Daha geçen hafta, Cumhur İttifakı’nın sıfırı tükettiğini düşünen meclis muhalefeti emin adımlarla iktidara yürüdüğünü ilan ediyordu. Ne de olsa ekonomide işler rayından tümüyle çıkmış, döviz kuru “akıl dışı” bir hal almıştı. Bırakın muhalif seçmeni, iktidar tabanında dahi peşi sıra homurdanmalar duyuluyordu. Muhalefetin konuşmaya davet ettiği büyük sermaye “bile” sessizliğini bozmuş, kimilerine göre iktidara “muhtıra” vermişti. Geliyordu gelmekte olan, üç vakte kadar…

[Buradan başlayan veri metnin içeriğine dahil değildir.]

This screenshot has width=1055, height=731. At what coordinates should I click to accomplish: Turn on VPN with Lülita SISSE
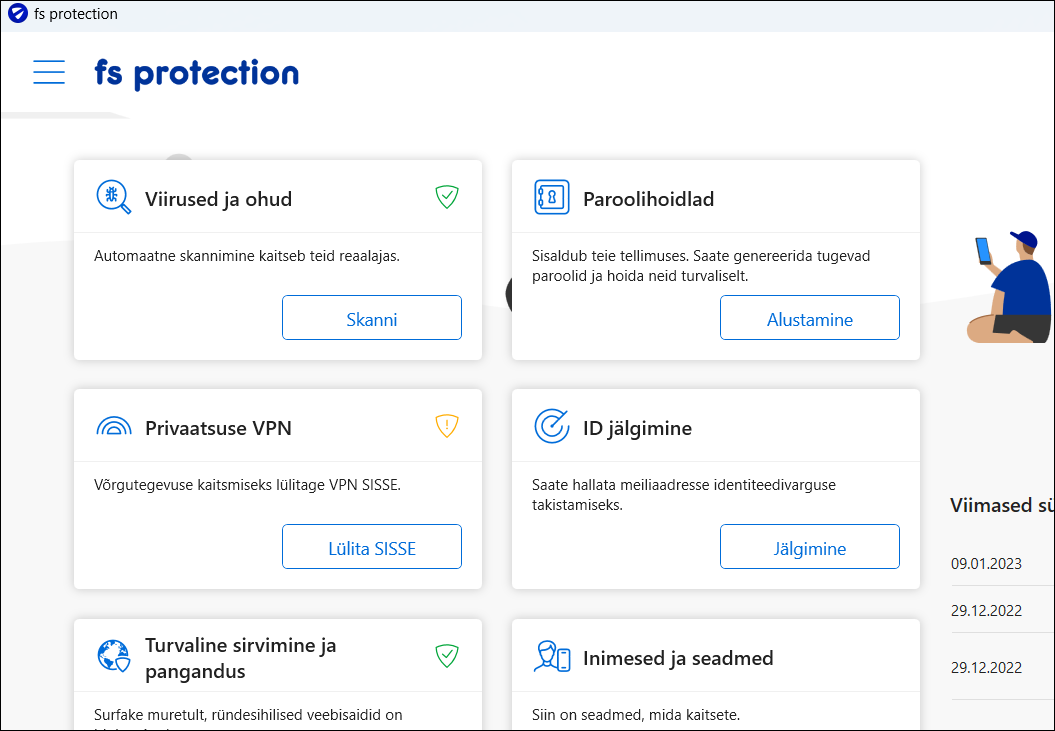(x=372, y=547)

20 Aralık akşamı, Erdoğan kameralar karşısında “döviz korumalı mevduat müjdesini” verdikten sonra, muhtemelen bir süredir hazırlığı yapılan plan devreye girdi. Bir taşla iki kuş vurulacaktı; hem birileri zenginliklerine zenginlik katacak, hem de geniş kitleler “Reis’in gücünü” hatırlayacaktı. Nitekim o akşam varsıl yandaşlar ellerini ovuştururken, yoksul AKP’lilerin payına hamaset düşüyordu. Abrakadabra eşliğinde dövizde ani iniş yaşandığı esnada muhalefette hayra alâmet olmayan bir şaşkınlık hâkimdi. Muhalefetin sözcüleri, Erdoğan’ın şapkasında “tavşan” kalmadığından o kadar emindiler ki, karşılaştıkları manzara karşısında sus pus kesildiler. Devlet aygıtlarını elinde tutan, birçok güç çevresini hâlâ eş anlı harekete geçirebilen ve kriz anlarında sermaye lehine transfer gerçekleştirmede ustalaşmış bir iktidarın hamle kapasitesini küçümsemek siyasi bir basiretsizlikti.

TRAVMALAR TAZELENDİ

Meclis muhalefetinin bocalaması, toplumdaki travmaları tazeledi. Şaibeli referandumda mühürsüz zarflar karşısında somut tepki vermekte zorlanan, 2018 CB seçimlerinde erkenden havlu atan muhalefet, geniş kitlelerde büyük bir hayal kırıklığı yaratmıştı. “Atı alan Üsküdar’ı geçti” cümlesinin ağırlığını iliklerine kadar hisseden seçmen bu travmayı henüz atlatamamıştı ki, muhalefetin “biz geliyoruz” dediği şu günlerde bir şok daha yaşadı. Şokun nedeni dövizin hızlı düşüşü değil, iktidarın hormonlu sevinç gösterisine muhalefetin karşı hamle ile cevap verememesiydi. “Reis yine kazandı” korosuna bazı muhalif kanaat önderleri de katılınca işler iyiden iyiye sarpa sardı.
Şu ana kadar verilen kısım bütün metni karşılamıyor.